Gesetzlich nicht geregelt.

 Information 

1. Allgemein

Ein enteignungsgleicher Eingriff erfasst Beeinträchtigungen des Eigentums durch rechtswidrige hoheitliche Maßnahmen (Rechtsakte wie Realakte).

Der enteignungsgleiche Eingriff ist ein Rechtsinstitut des Staatshaftungsrechts.

Beispiele:

Durch nicht ordnungsgemäß durchgeführte Kanalisationsarbeiten wird ein Haus beschädigt.

Durch eine rechtswidrige Verzögerung der Eintragung von Auflassungsvormerkungen im Grundbuch wird die beabsichtigte Veräußerung von Eigentumswohnungen zeitweilig verhindert (BGH 11.01.2007 - III ZR 302/05).
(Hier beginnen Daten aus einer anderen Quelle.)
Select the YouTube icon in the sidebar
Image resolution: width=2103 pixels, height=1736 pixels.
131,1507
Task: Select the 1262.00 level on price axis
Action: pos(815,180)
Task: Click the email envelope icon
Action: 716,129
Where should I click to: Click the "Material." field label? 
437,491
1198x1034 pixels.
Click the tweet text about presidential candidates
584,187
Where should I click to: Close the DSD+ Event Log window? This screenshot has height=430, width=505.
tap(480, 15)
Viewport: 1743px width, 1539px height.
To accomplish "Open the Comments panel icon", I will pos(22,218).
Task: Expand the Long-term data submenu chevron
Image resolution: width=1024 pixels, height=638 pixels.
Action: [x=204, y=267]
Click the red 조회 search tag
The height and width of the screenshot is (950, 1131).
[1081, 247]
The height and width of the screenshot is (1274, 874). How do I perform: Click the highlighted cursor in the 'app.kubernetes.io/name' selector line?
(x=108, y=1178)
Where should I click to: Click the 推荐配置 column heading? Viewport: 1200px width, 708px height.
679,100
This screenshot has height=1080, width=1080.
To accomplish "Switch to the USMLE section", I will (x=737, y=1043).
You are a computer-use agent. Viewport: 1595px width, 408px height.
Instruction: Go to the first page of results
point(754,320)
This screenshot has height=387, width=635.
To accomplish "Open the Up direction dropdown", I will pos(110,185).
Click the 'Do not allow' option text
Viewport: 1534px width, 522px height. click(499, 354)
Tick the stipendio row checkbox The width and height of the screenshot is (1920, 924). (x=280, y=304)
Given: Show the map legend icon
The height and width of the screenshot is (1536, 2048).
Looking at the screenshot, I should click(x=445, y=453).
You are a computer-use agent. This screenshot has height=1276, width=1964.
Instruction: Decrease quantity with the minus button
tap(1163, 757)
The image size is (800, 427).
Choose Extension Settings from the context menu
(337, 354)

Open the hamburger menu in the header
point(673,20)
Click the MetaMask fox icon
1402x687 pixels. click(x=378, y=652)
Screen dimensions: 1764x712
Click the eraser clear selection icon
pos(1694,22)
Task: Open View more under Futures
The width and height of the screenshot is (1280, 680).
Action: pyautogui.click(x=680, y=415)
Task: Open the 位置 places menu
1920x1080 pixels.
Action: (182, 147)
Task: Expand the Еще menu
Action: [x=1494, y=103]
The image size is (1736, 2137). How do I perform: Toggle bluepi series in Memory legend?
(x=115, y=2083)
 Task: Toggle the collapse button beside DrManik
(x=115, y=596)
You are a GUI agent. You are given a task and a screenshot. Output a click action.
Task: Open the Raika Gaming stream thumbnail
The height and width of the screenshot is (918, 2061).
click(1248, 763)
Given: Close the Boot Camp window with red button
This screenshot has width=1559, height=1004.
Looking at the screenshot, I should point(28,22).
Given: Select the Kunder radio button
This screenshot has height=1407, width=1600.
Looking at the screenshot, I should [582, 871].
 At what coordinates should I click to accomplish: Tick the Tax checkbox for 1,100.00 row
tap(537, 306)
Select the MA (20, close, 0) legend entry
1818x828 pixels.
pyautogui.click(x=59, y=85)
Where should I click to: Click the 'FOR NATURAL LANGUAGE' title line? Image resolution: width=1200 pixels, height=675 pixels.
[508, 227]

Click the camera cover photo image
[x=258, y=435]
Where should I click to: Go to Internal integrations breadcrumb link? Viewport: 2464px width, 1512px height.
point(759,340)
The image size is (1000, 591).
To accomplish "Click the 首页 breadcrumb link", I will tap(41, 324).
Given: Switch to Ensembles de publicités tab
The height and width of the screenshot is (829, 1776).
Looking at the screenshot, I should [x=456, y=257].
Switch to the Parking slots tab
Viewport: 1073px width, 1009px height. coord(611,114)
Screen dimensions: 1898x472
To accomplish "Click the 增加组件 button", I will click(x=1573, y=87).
Durch unsachgemäße Bauarbeiten tritt eine zeitweilige Gebrauchsstörung eines Grundstücks ein, was zu einem Verlust an Mieteinnahmen führt, da die Mieter die Miete mindern (OLG Düsseldorf 24.02.1994 - 18 U 135/93).

Durch eine rechtswidrige Versagung einer Teilungsgenehmigung wird die Teilveräußerung eines Grundstücks zu Bauzwecken verhindert bzw. verzögert (BGH 23.01.1997 - III ZR 234/95).

Beim enteignungsgleichen Eingriff handelt es sich nicht etwa - wie der insoweit missverständliche Wortlaut "enteignungsgleich" vermuten lässt - um eine Enteignung, sondern um einen Anwendungsfall des gewohnheitsrechtlich geltenden Aufopferungsgrundsatzes.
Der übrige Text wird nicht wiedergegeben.